« Les réseaux sociaux ne favorisent ni la compréhension d’autrui, ni la recherche d’un consensus », explique Serge Tisseron
INTERVIEW•Selon l’écrivain et psychiatre Serge Tisseron, « il faudrait éduquer dès le plus jeune âge à la logique des outils numériques » pour recréer des relations apaisées sur les réseaux sociauxPropos recueillis par Hakima Bounemoura
L'essentiel
- «20 Minutes » organisait ce mercredi l’événement Visions à Paris.
- L’occasion de s’intéresser aux nouveaux liens qui structurent la société.
- L’avocat pénaliste Eric Morain, l’écrivain et psychiatre Serge Tisseron et la députée Laetitia Avia ont débattu sur le thème des relations humaines à l’ère des réseaux sociaux.
Comment recréer des relations apaisées à l’ère des réseaux sociaux ? Une vaste question dans l’ère du temps à laquelle ont essayé de répondre, ce mercredi lors de l’afterwork de 20 Minutes VIS!ONS, l’avocat pénaliste Eric Morain, qui a défendu plusieurs victimes de cyberharcèlement, l’écrivain et psychiatre Serge Tisseron et la députée Laetitia Avia, rapporteure de la proposition de loi contre la cyberhaine.
« Il est urgent d’organiser, dès l’école élémentaire, un enseignement visant à faire comprendre aux enfants ce qui se passe au-delà de l’interface écrans », a expliqué Serge Tisseron, auteur notamment du Petit traité de cyber psychologie (2018). 20 Minutes a interrogé le chercheur, membre de l’Académie des technologies, dont les travaux portent notamment sur les rapports entre l’humain et la machine.
En quoi les réseaux sociaux rendent les relations humaines plus compliquées ?

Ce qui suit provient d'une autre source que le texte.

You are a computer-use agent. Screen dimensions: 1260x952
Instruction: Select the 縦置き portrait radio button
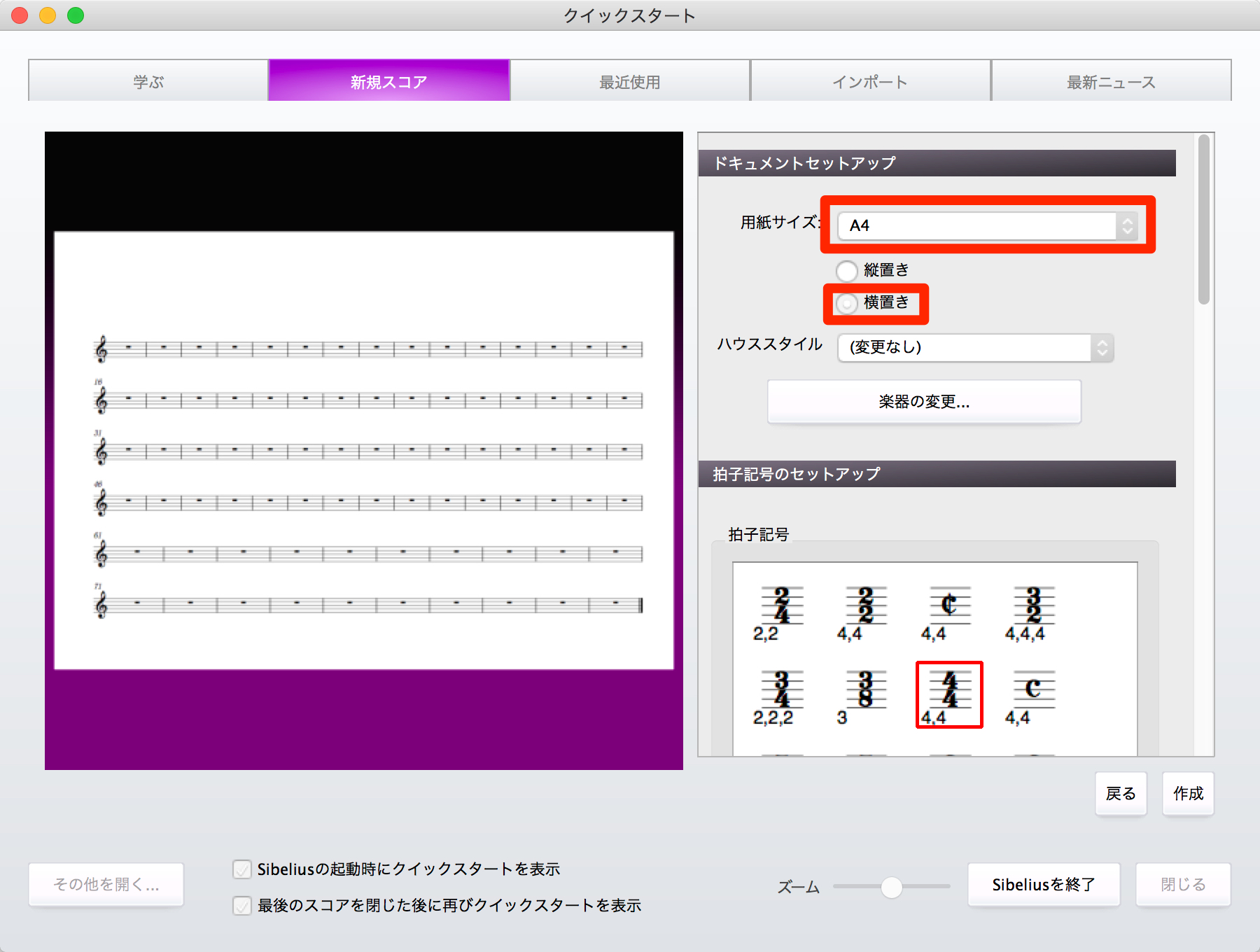click(x=847, y=270)
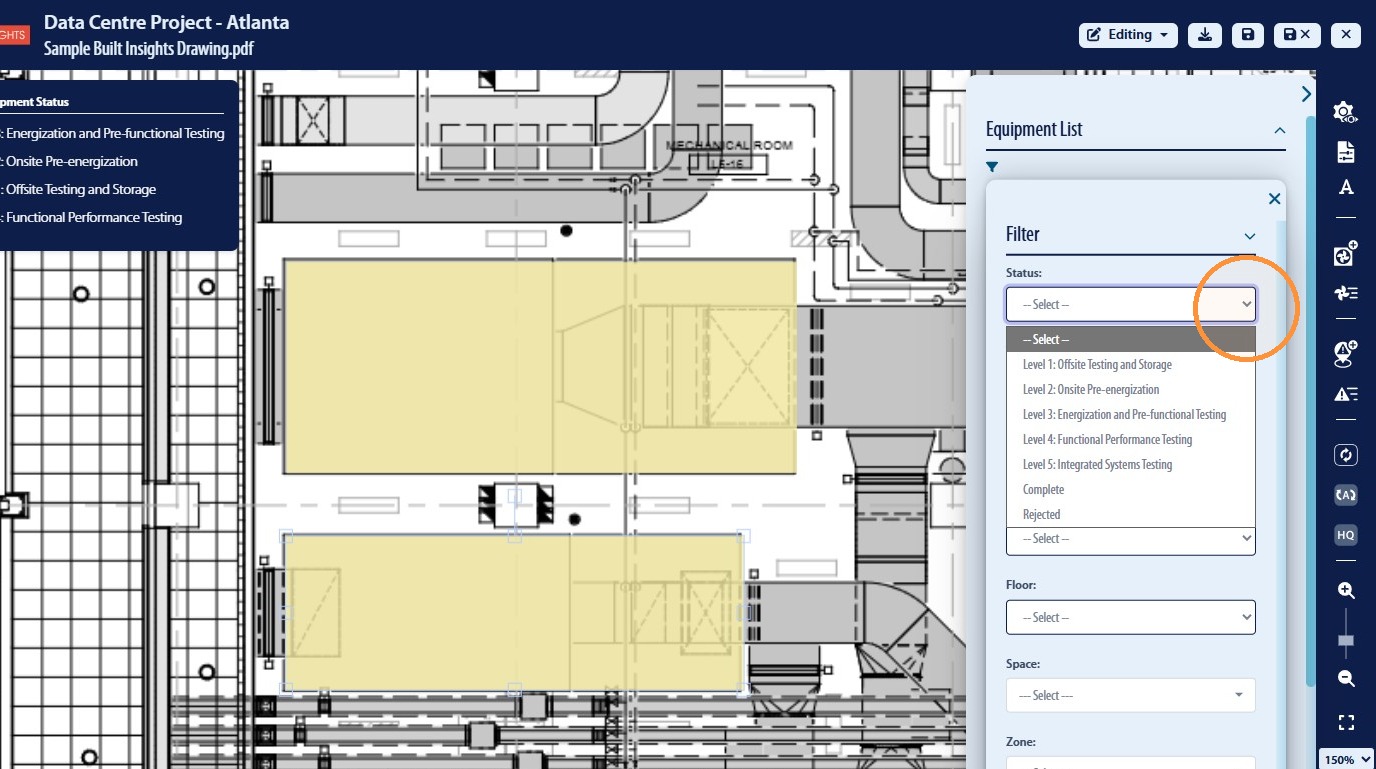Click the zoom in magnifier
This screenshot has width=1376, height=769.
pos(1346,590)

Il est déjà difficile d’échanger ou de communiquer avec les autres dans la vraie vie. Mais c’est encore plus difficile via les réseaux sociaux quand on ne se voit pas et quand on ne s’entend pas… Ne pas se voir quand on se parle rend les échanges très compliqués, car on ne peut pas deviner les réactions émotionnelles de l’autre. On ne se regarde pas, et souvent on ne se comprend pas. C’est très problématique, et ça empêche toute communication saine. On s’engage très rapidement dans un échange sans argument, où l’objectif est de flinguer l’adversaire. Un nombre de plus en plus important de directeurs d’établissements scolaires passent leur lundi matin à séparer des élèves violents qui s’étaient pourtant quittés bons camarades le vendredi. Que s’est-il passé entre-temps ? Simplement le fait que ces jeunes ont prolongé leurs échanges via les réseaux sociaux durant le week-end, faute de pouvoir se parler de vive voix ou se voir sur un terrain de jeux. La logique des outils qu’ils ont utilisés a primé sur leurs propres intentions de communication. Cela montre bien que les réseaux sociaux ne favorisent ni la compréhension d’autrui, ni la recherche d’un consensus…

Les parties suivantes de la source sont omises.